My first job’s CEO told me he almost always just throws away applications from the best university in that area for exactly that reason.
Just because you went through a lot of school does not mean you know what to do in the workplace.
I also interviewed a guy for a Japanese company who had a Master’s. I felt he had the skills and I gave him a pass, but then he ended up asking for too much of a salary and didn’t get the job. He was 6 years older than myself and unemployed, struggling to make ends meet, and being interviewed by someone 6 years younger than himself who had dropped out of high school.
At my current workplace another person started on the same day as myself, but he had a Bachelor’s.
My salary is double his because all the time he spent studying I spent working.
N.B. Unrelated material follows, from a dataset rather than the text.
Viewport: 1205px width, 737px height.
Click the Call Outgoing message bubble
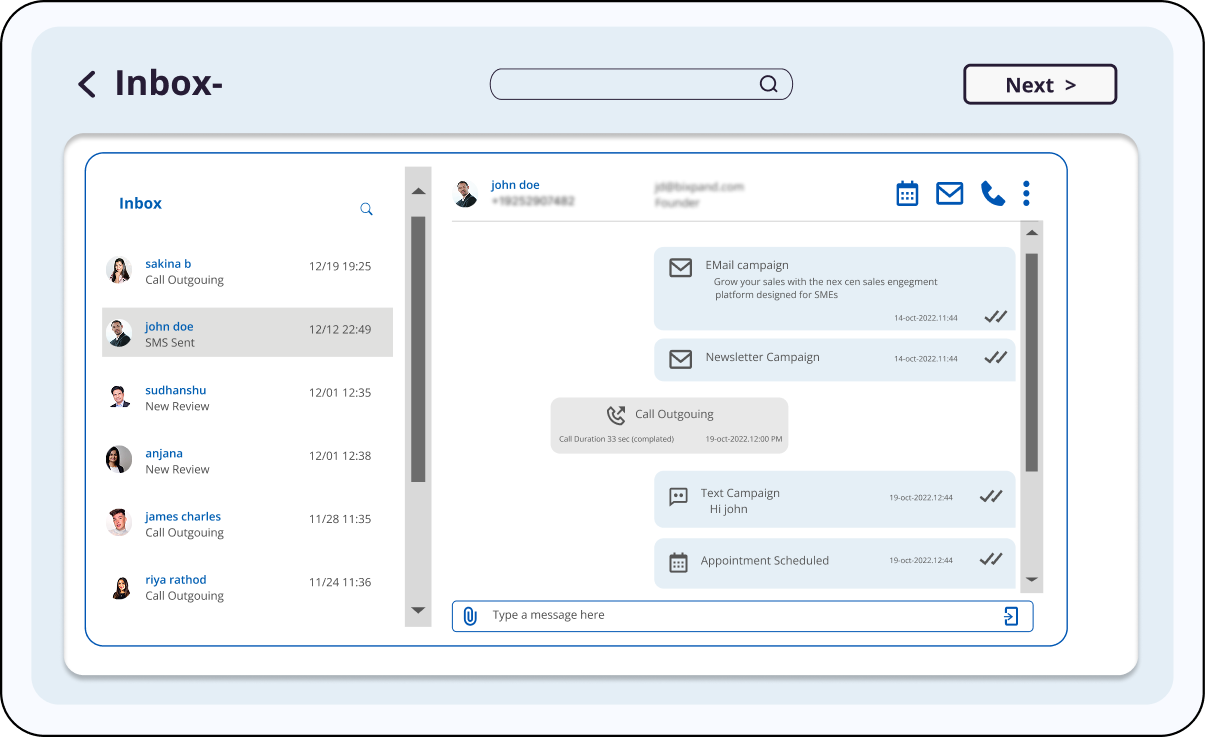[669, 425]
He had to take a lesser position until he gains enough actual workplace experience to graduate up to my position.
Ultimately you are just going to spend a lot of money on an education that has no meaning only to find that you are 28 (after a Master’s degree?) and living on a 21-year-old’s salary. Regardless of your education, you start with an entry-level salary, so you may as well actually be 21 when you have such a salary.
To put it frankly, a 28-year-old with 7 years of work experience will 100% always get the job before a 28-year-old with nothing but school on his or her belt.
If you want to get a Master’s, go be a doctor. This is not the industry for that. We care about results, not education.
I myself dropped out of high school in order to get an early start on actual workplace experience and as such I currently travel the world programming video games. The janitor has a higher level of education than myself.
My salary and desirability are based on my actual performance, not education.